Prompt
Using only the entries below, output the lines starting at the one containing "Screen dimensions: 824x627" and ending at the one containing "Select the IP group control mode radio", exactly and inclusive of both, omitting the pictures.

Extracted data
Start of Block
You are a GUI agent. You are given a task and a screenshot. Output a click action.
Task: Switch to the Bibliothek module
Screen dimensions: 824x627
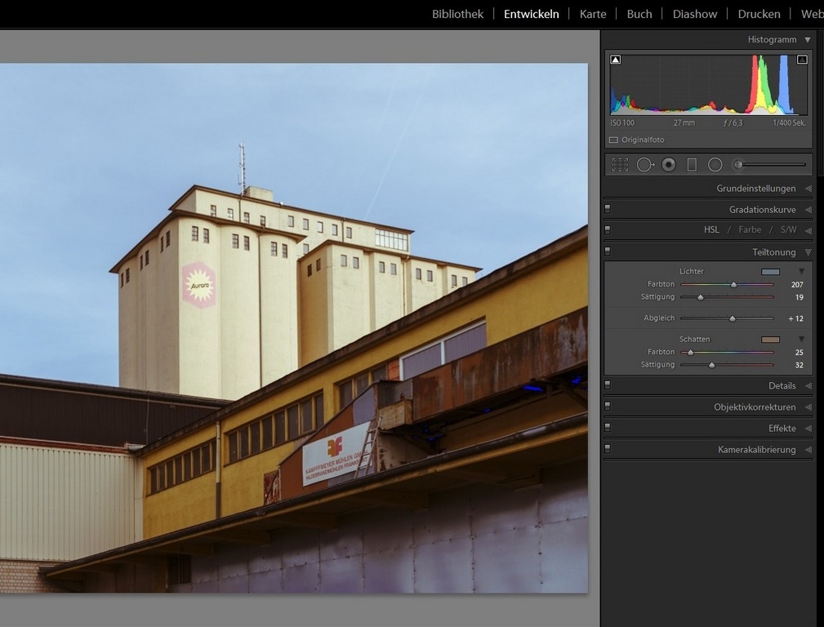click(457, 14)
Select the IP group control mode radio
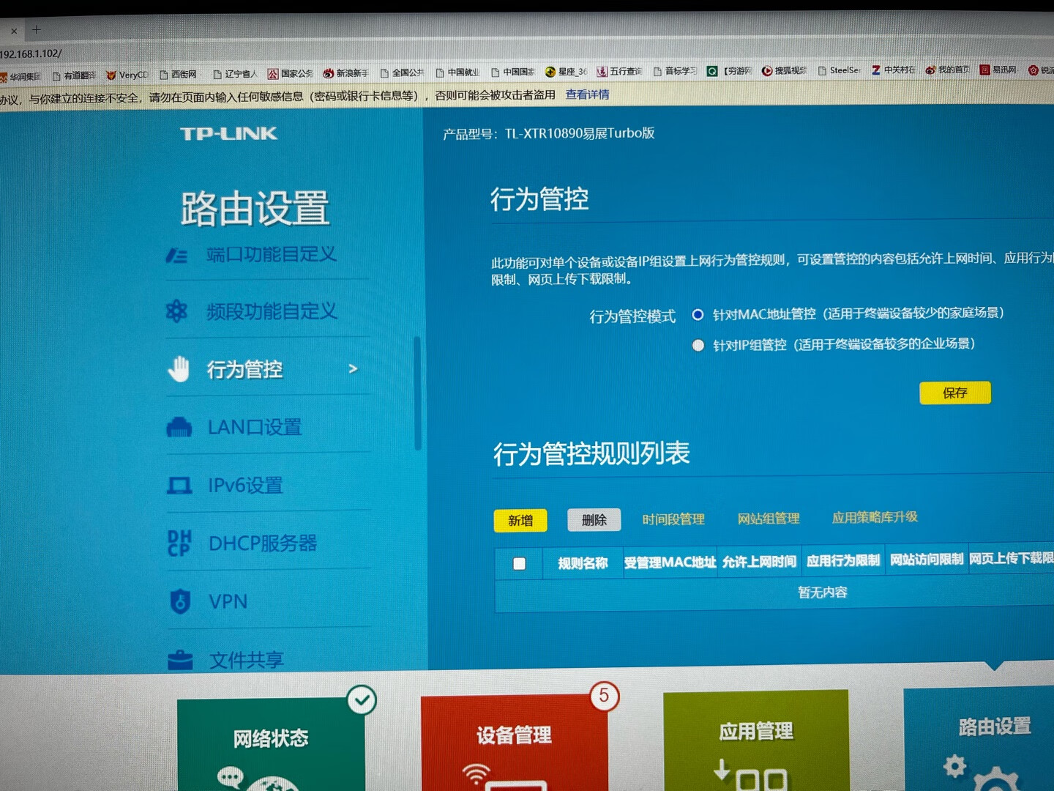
End of Block
Start of Block
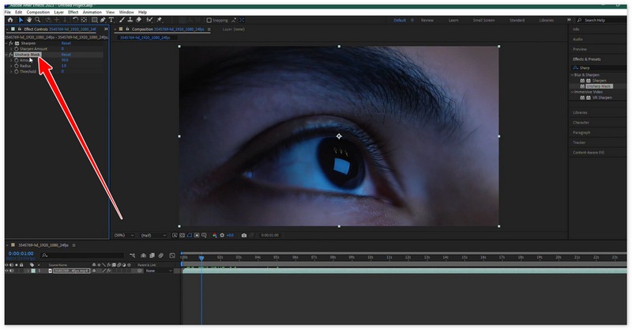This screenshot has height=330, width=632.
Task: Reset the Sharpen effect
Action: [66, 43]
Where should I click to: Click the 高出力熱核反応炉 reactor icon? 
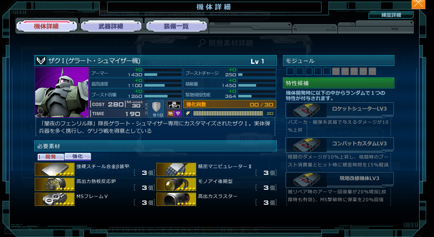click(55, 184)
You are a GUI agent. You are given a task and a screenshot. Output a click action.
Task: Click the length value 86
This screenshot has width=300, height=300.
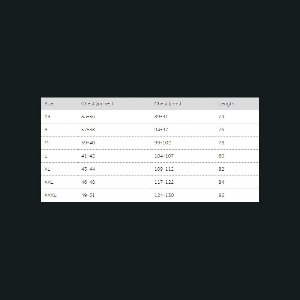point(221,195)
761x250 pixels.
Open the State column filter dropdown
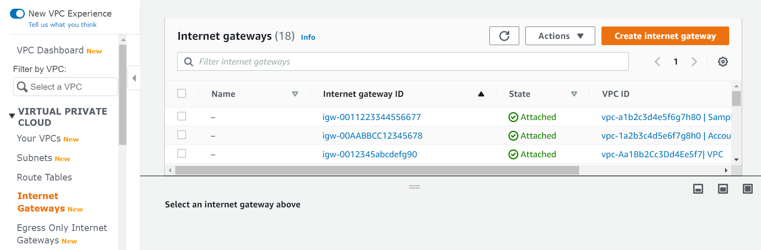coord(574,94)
End of Block
Start of Block
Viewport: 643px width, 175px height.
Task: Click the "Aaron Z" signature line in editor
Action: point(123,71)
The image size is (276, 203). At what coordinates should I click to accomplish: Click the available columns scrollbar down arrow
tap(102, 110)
End of Block
Exercise output
Screen dimensions: 824x627
click(457, 14)
Select the IP group control mode radio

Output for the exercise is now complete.